Modifiez toutes les entrées ci-dessous en remplaçant « The image size is » par « The screenshot size is », sans rien changer d'autre. Omettez les images dans votre réponse.

[Données sur la localisation d'éléments à l'écran]
---

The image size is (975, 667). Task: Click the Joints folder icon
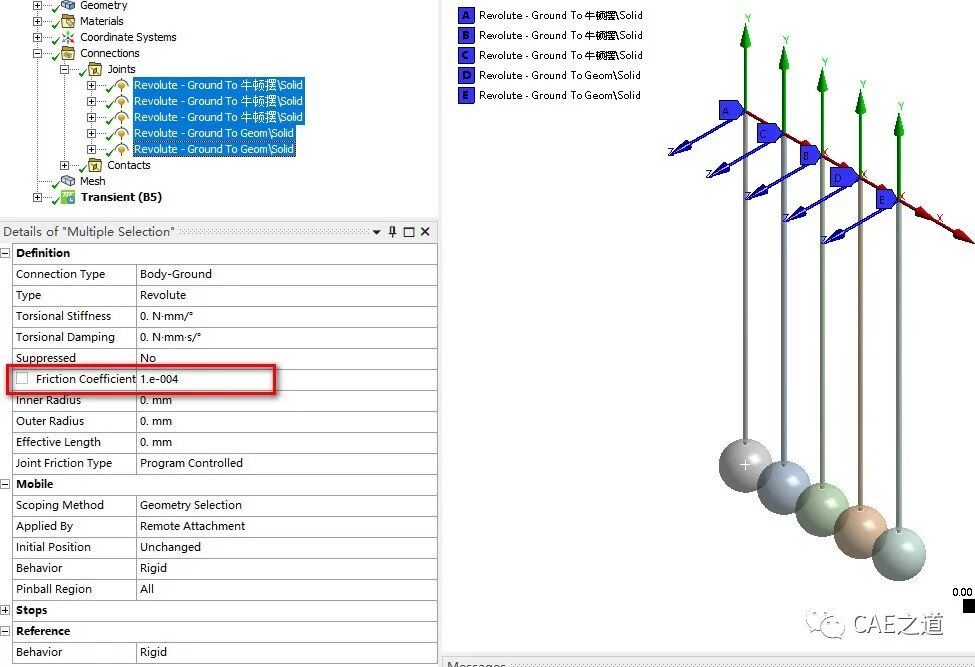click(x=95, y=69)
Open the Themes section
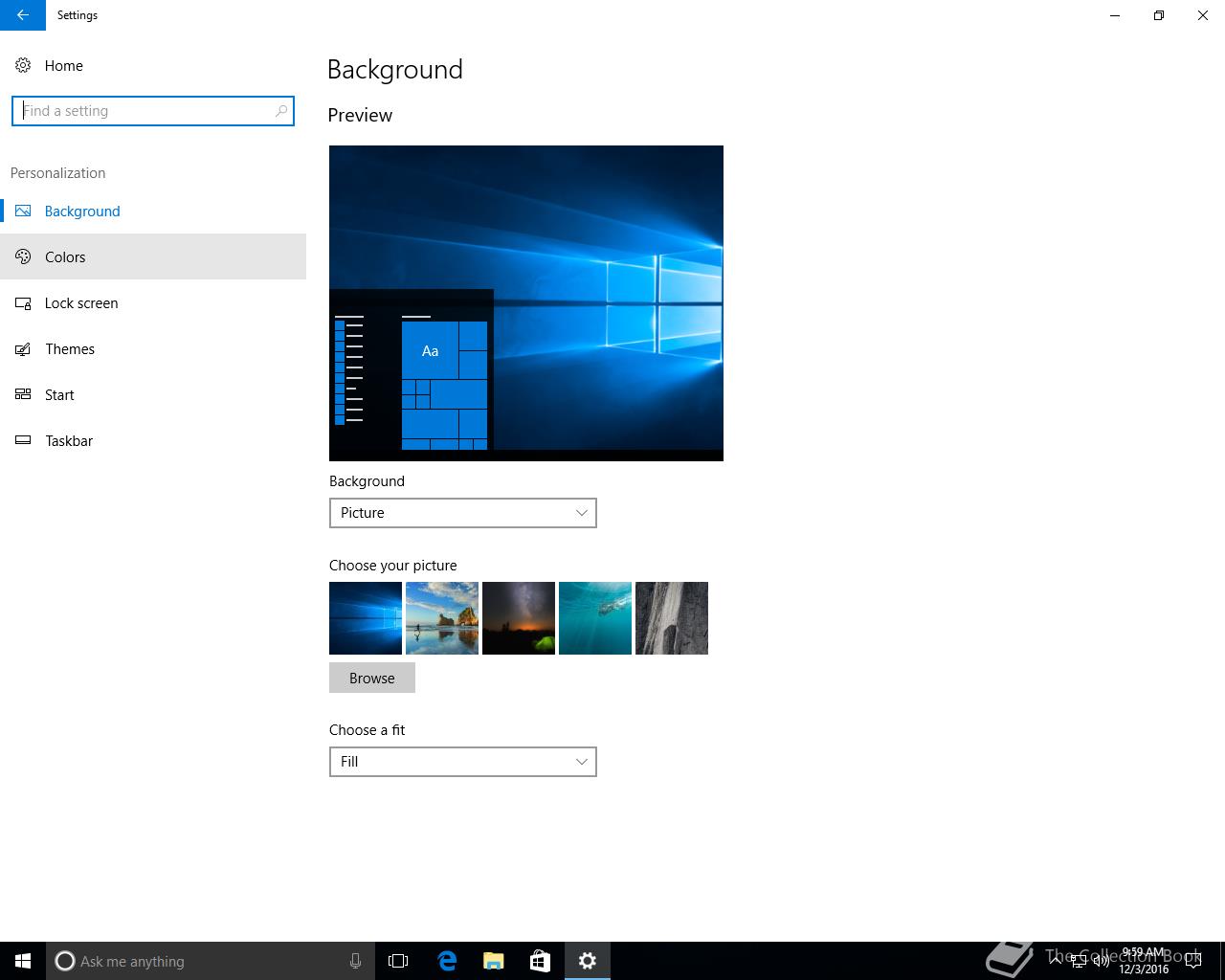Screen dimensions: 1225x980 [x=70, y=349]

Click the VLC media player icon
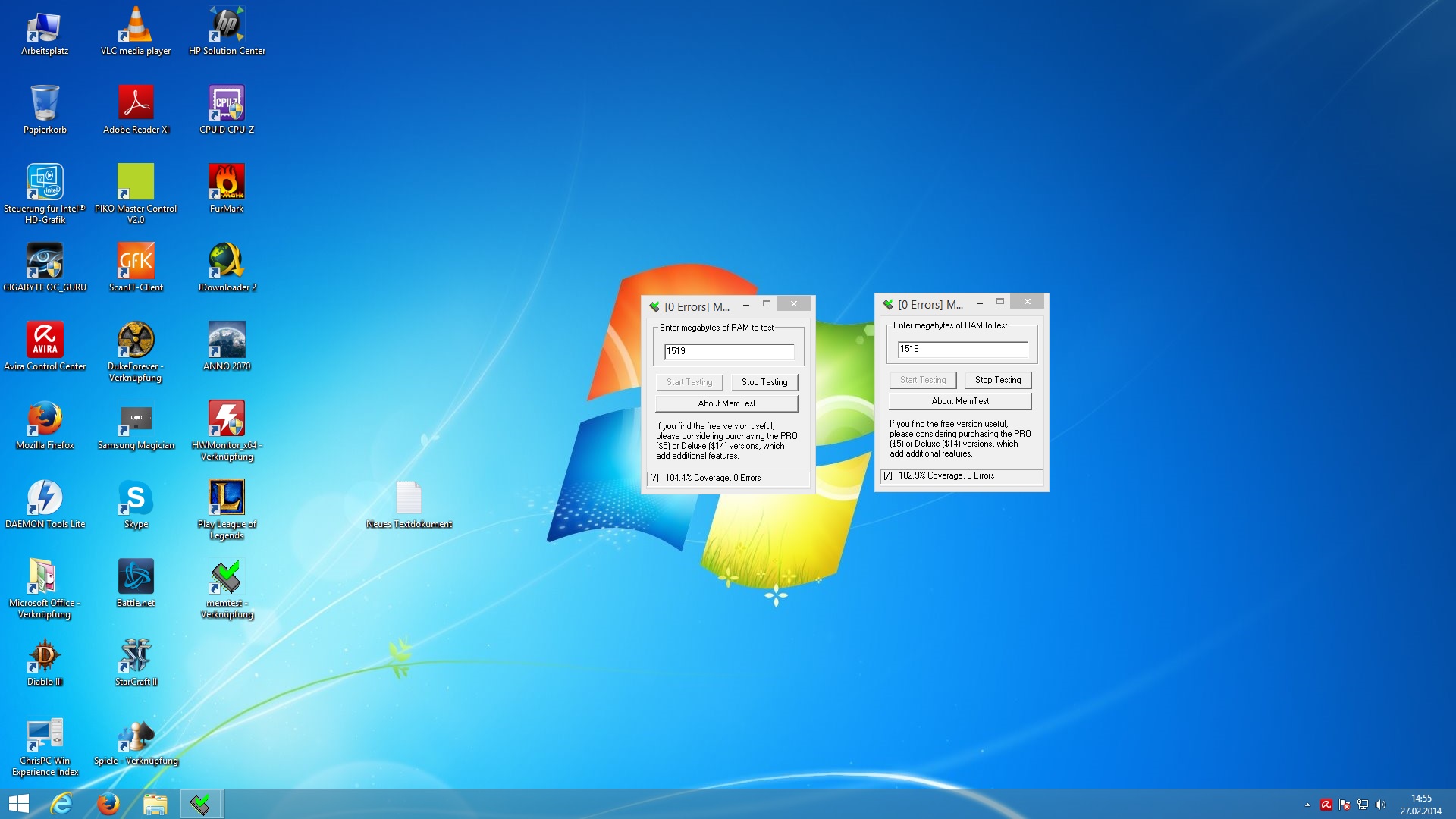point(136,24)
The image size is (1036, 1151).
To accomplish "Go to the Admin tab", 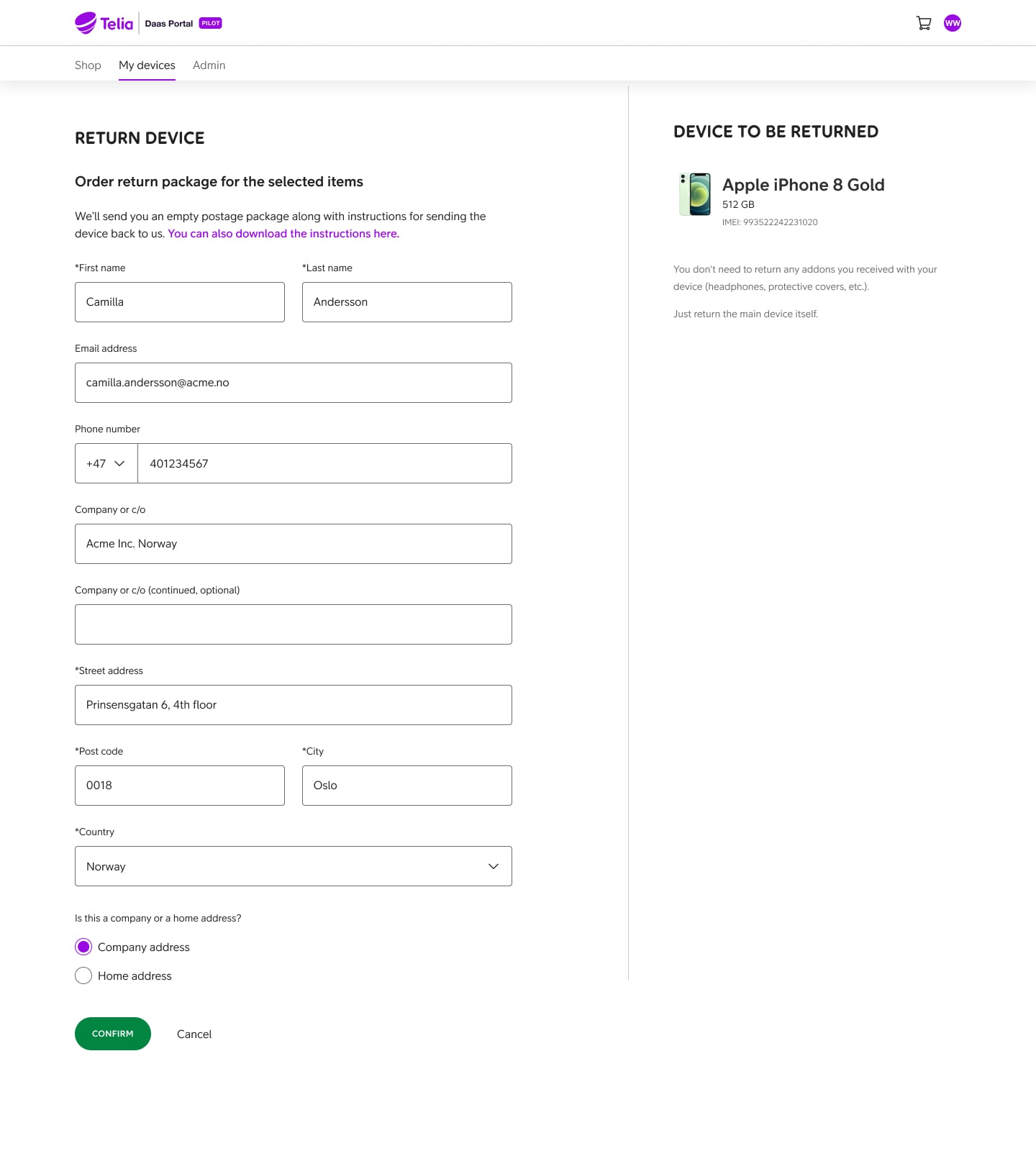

---

Réponse
The screenshot size is (975, 667). Task: Click the Joints folder icon
click(x=95, y=69)
Open the Themes section
Screen dimensions: 1225x980 [x=70, y=349]

Click the VLC media player icon
point(136,24)
The screenshot size is (1036, 1151).
To accomplish "Go to the Admin tab", 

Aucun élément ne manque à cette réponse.